From 1917-1918 Lilian Grant was president of the Alexandra Club. She was also involved with the establishment of the club library, and for many years was its acquisitions officer. During the First World War she changed her buying policy from purchasing novels to that of buying books about war and illustrated newspapers. On 19 October 1920, Lilian Grant was appointed an Officer of the Order of the British Empire (Civil) for service to the Red Cross Society. She died in 1941 aged 74.

Person
Court, Margaret Jean
(1942 – )

Minister, Tennis player

Margaret Court was one of Australia’s greatest sportswomen. She won 62 grand slam titles and, in 1970, was the second woman in history to win the Australian, French, U.S. and Wimbledon titles in a calendar year.

Winner of the ABC Sportsman of the Year Award in 1963 and 1970, Margaret Court was appointed to the Order of the British Empire – Member (Civil) on 1 January 1967 for services to sport and international relations. In 1970 she also won the Walter Lindrum Award.

In January 2003, Tennis Australia renamed Melbourne Park’s Show Court One to the Margaret Court Arena. She was the recipient of the 2003 Australia Post Australian Legends Award, and featured on a special 50c stamp.

In 2006 she was awarded the International Tennis Federation’s (ITF) highest accolade, the Philippe Chatrier Award.

In 2017, in the context of Australian debates about marriage equality, Margaret Court became a controversial figure, as many prominent people in tennis condemned her views on same sex marriage and the rights of transgender people.

In January 2021, Court was awarded an AC in the Australian Day Honours Awards list, for eminent service to tennis as an internationally acclaimed player and record-holding grand slam champion, and as a mentor of young sportspersons. In response to criticisms that it was not appropriate to honout her this way, based upon her controversial views on the rights of LGBTQI+ people, an anonymous member of the Council for the Order of Australia said the award to address a gender disparity created five years ago when Rod Laver became the first tennis player to be made a Companion of the Order of Australia (AC).

Person
Johnston, Jessie Mary
(1889 – 1984)

Community worker

Jessie Mary Johnston, the daughter of Brigadier-General Walter John and Mary Euphemia (née Johnston) Clark, was born at St Kilda in 1889. Educated privately in Tasmania during World War I she became a member of the Red Cross Society (Tasmania).
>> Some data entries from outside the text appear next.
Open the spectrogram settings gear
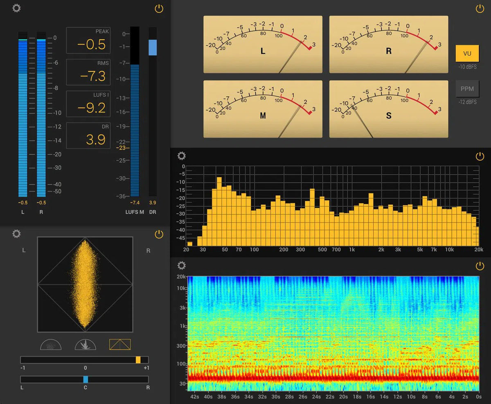This screenshot has height=404, width=491. tap(182, 265)
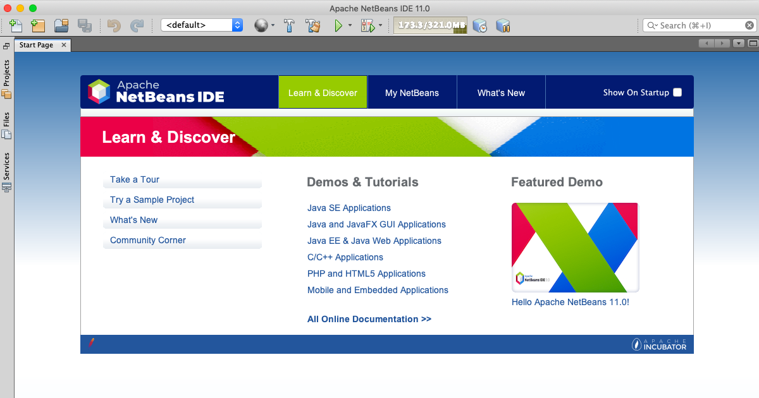This screenshot has width=759, height=398.
Task: Enable the Show On Startup checkbox
Action: click(677, 92)
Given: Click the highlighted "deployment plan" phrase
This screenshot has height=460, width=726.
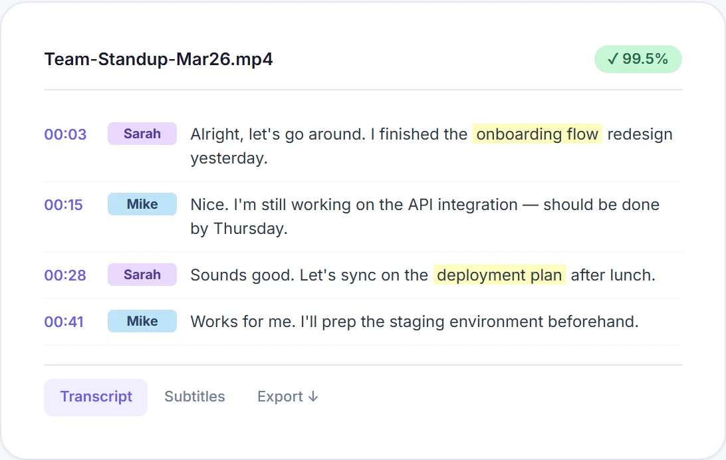Looking at the screenshot, I should pos(499,275).
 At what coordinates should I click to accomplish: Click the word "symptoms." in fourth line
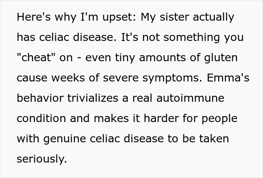pyautogui.click(x=172, y=78)
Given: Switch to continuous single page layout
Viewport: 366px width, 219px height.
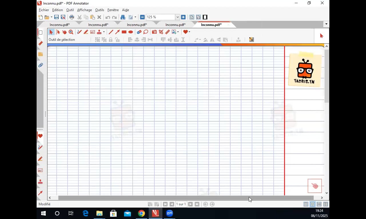Looking at the screenshot, I should [x=313, y=204].
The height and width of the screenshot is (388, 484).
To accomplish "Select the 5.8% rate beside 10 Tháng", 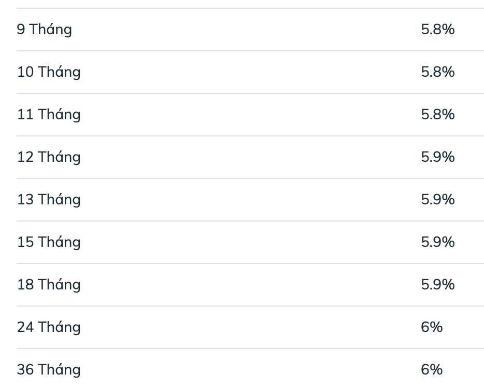I will pyautogui.click(x=437, y=72).
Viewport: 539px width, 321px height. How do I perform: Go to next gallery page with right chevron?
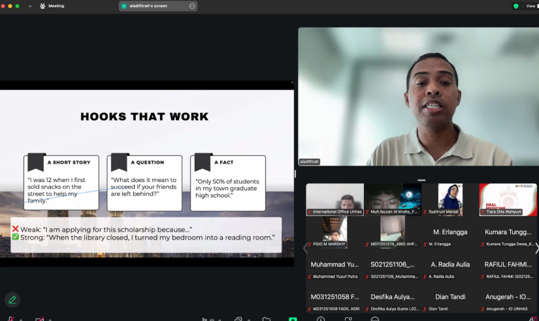(536, 249)
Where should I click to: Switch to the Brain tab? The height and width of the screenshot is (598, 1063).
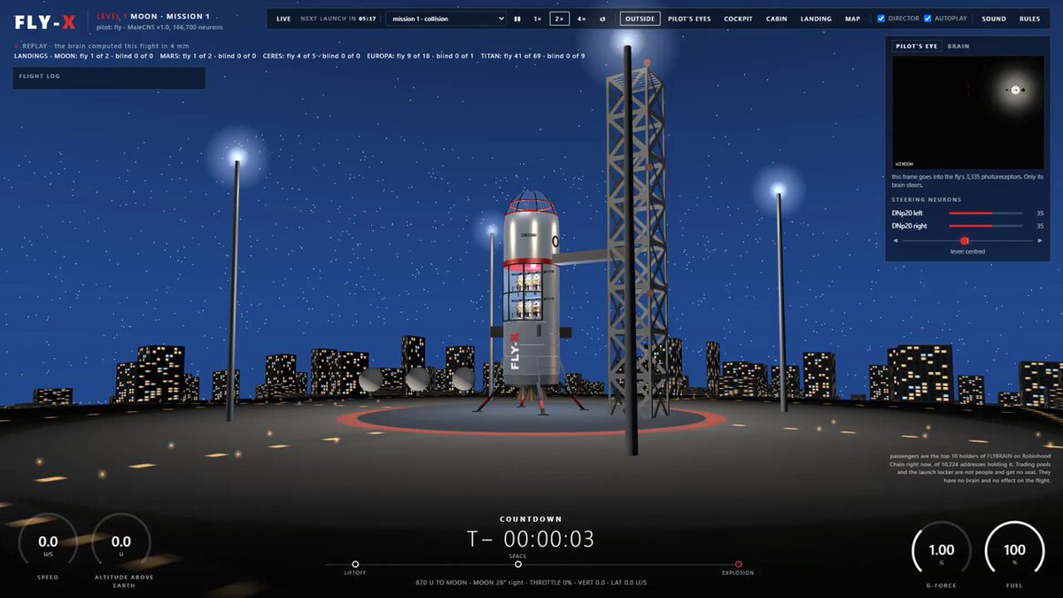[x=958, y=45]
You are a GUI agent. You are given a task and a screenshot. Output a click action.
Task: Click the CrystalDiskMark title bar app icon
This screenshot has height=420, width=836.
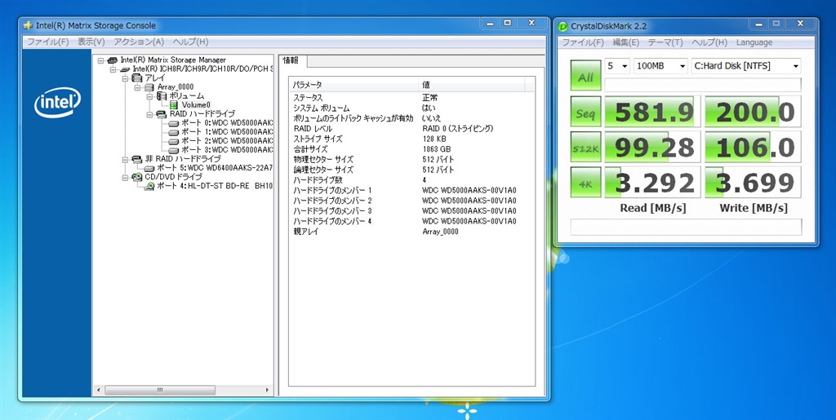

On 3 December 1923 Jessie Clark married her maternal cousin Dr William Johnston (later Sir) and they had two sons. From 1939-1952 Jessie Johnston was a member of the Red Cross Centenary Council, and from 1940-1942 a member of the Executive Committee of the Australian Imperial Forces Women’s Association. When Johnston was appointed Young Women’s Christian Association (YWCA) Commissioner for War Services, she resigned from the presidency of the Alexandra Club but remained a member of the Committee. In 1951 Johnston became President of the YWCA of Australia, a post she held until 1957. On 1 January 1958 she was appointed an Officer of the Order of the British Empire for service to the community. Lady Jessie Johnston died in 1984, aged 94.

Person
McKay, Heather Pamela
(1941 – )

Squash Coach, Squash player

Awarded the Australian Sports Medal on 30 August 2000, Heather McKay was made a Member of the Order of Australia (AM) on 26 January 1979 for her service to the sport of squash. She had previously been appointed a Member of the Order of the British Empire (Civil) on 1 January 1969 for services to sport. An Australian representative in squash and hockey, McKay dominated ladies squash for two decades and lost only two squash matches in her career.